Unter der Herrschaft von Ex-Präsident Baschar al-Assad und zuvor seinem Vater Hafiz al-Assad lebten sie in relativer Sicherheit und wurden wegen ihres Glaubens nicht diskriminiert. Doch als das Assad-Regime die Kontrolle über Teile des Landes verlor und die Islamisten immer stärker wurden, begann für die Christen eine Leidenszeit, von der auch Erzbischof Mourad betroffen war. Er wurde 2015 von Anhängern des sogenannten "Islamischen Staats" entführt. Nach drei Monaten Einzelhaft verbrachte er die Gefangenschaft mit 250 seiner Gemeindemitglieder, bevor er auf einem Motorrad fliehen konnte.
Willkürliche Schnellverfahren und Hinrichtungen
Den Sturz des Assad-Regimes erlebte Mourad "als einen Traum". Das gesamte syrische Volk habe gejubelt: "Wie groß war unsere Freude, als Häftlinge befreit wurden und die Gefängnisse sich leerten. Doch die Tage vergingen und die Gefängnisse haben sich wieder gefüllt, vor allem mit Alawiten."

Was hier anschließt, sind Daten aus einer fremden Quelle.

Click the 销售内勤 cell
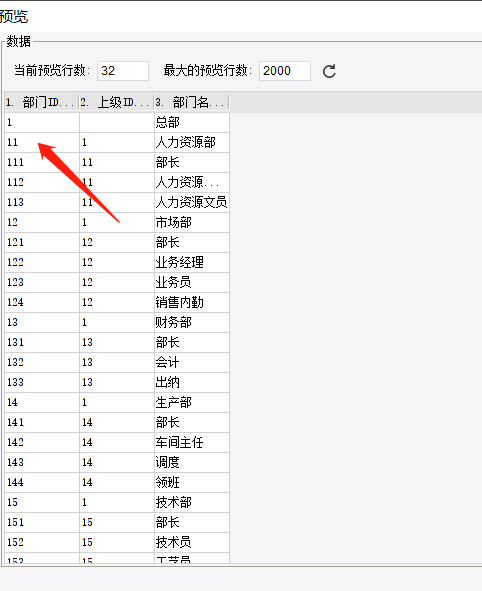This screenshot has height=591, width=482. pos(192,302)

Mourad berichtet von willkürlichen Schnellverfahren und Hinrichtungen. Dass die neue Führungsschicht ein islamisches Syrien anstrebe, werde dem Mosaik der vielen Religionen und Ethnien im Land nicht gerecht.
"Das Christentum kann und muss in dieser Region trotz aller Bedrängnis eine Zukunft haben", ergänzte der Erzbischof von Paderborn, Udo Markus Bentz, der in der Bischofskonferenz die Arbeitsgruppe Naher und Mittlerer Osten leitet. Er glaube daran, dass die Dynamik der Abwanderung nicht weiter zunehme, dass junge Christen blieben, um beim Wiederaufbau des Landes zu helfen.
Vorbild Europa
Erzbischof Mourad ist weniger optimistisch: "Die, die noch in Syrien sind, wollen weg. Die einzige Art und Weise, wie man wirklich eine Rückkehr der Christen nach Syrien organisieren könnte, wäre eine Schaffung des Friedens in der gesamten Region."
Man brauche eine Verfassung, die die Gleichbehandlung sicherstelle, eine funktionierende Justiz, Gerechtigkeit für alle. Er glaubt, bevor die Situation nicht stabiler wird im Land, werde keiner zurückkehren nach Syrien - weder die Christen noch die Muslime.
Aber Mourad hat Hoffnung, dass es eines Tages wieder ein Zusammenleben aller Bevölkerungsgruppen und Religionen geben könne. Denn selbst Europa habe nach den Gräueltaten beider Weltkriege den Frieden wiedergefunden.